Del fallo estructural al sabotaje: la Guardia Civil sigue media docena de líneas de investigación sobre el accidente de Adamuz
El primer atestado remitido al juzgado de Montoro ofrece a la instructora el mapa con todas las hipótesis sobre el origen del accidente y solicita diligencias para ir descartando
Restos del Iryo que descarriló y posteriormente chocó contra un Alvia. / J.J. Guillen (EFE)
El primer atestado de la Guardia Civil remitido al juzgado que investiga el accidente de tren de Adamuz, en Córdoba, en el que perdieron la vida 46 personas ofrece a la instructora una panorámica de todas las líneas de trabajo que siguen abiertas para tratar de despejar las causas del siniestro, media docena de hipótesis que van del fallo estructural hasta el sabotaje. Pide diligencias para esclarecerlo.
El atestado, adelantado por eldiario.es y al que tuvo acceso la Cadena SER, expone en primer lugar la posibilidad de que se tratase de un "un problema de infraestructuras ferroviarias", ya fuera por un carril o riel de fabricación defectuosa o por una soldadura.
Al cierre del atestado, que lleva fecha de 5 de febrero, los agentes esperaban respuesta de Adif tras solicitar datos del lote de rieles utilizados en el tramo afectado por el accidente. También se ha recabado la filiación de los operarios que llevaron a cabo la soldadura de los rieles afectados, los ensayos de calidad realizados a información de la tensión en los circuitos de la vía entre los días 12 y 18 de enero.
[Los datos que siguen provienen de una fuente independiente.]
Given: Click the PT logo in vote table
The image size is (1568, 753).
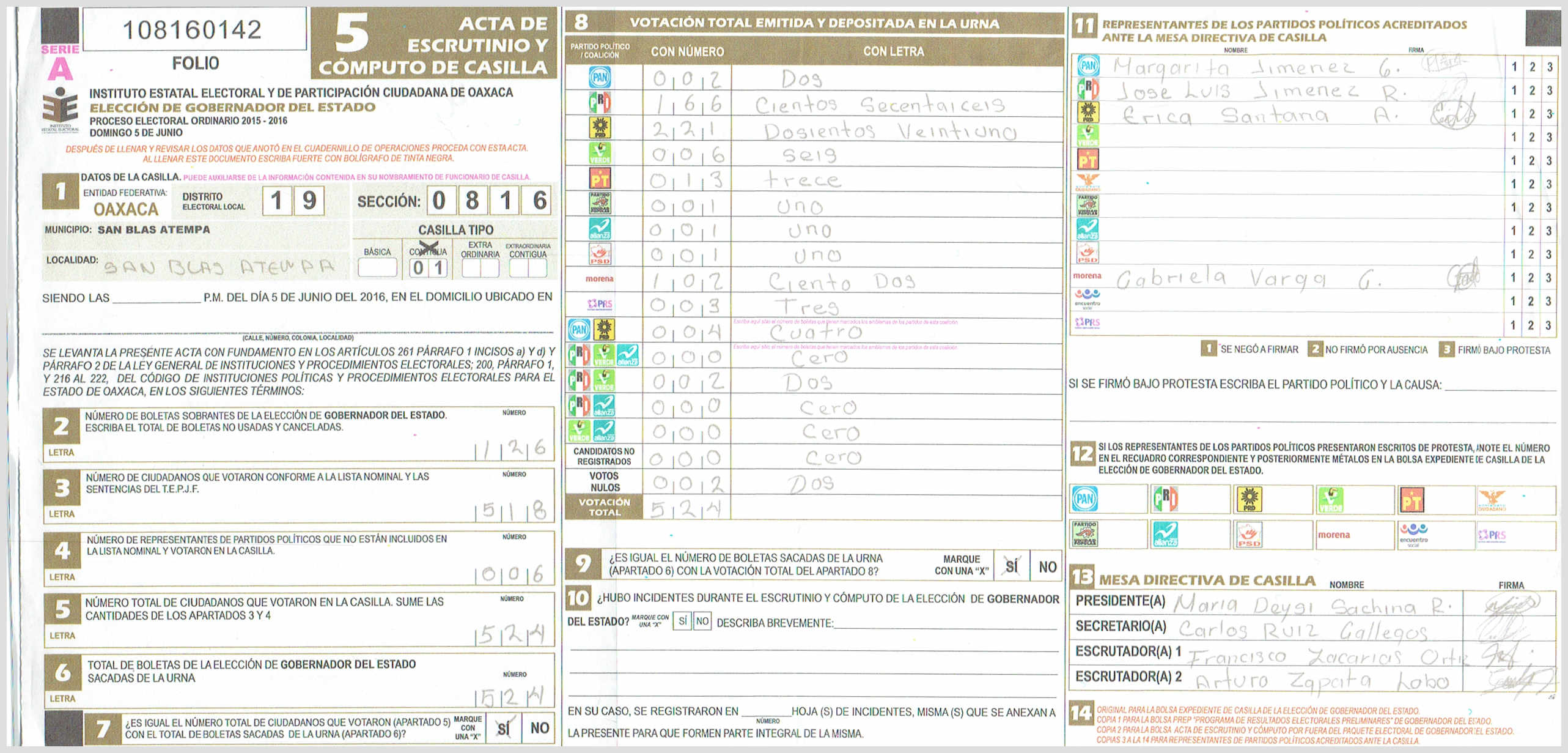Looking at the screenshot, I should 600,179.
En este apartado, se investiga también el "estado general del conjunto" (traviesas, balastro, carril, clip y soldaduras) por si "pudiera haber afectado a la rotura bien del riel, bien de la soldadura", por lo que se ha solicitado información sobre la licitación de aquellas obras y la empresa que las ejecutó.
Hay otras hipótesis, como que hubiese "algún incidente" relacionado con la estructura del propio tren, la caída de una pieza o enganche con la infraestructura ferroviaria. Han solicitado informes a Iryo así como los datos de las cajas negras de los dos trenes.
Asimismo, se ha puesto sobre la mesa la posibilidad de que el accidente lo fuera por una conducción negligente o imprudente aunque los trabajos van camino del descarte. La Guardia Civil explica si la actuación de los maquinistas pudo tener que ver.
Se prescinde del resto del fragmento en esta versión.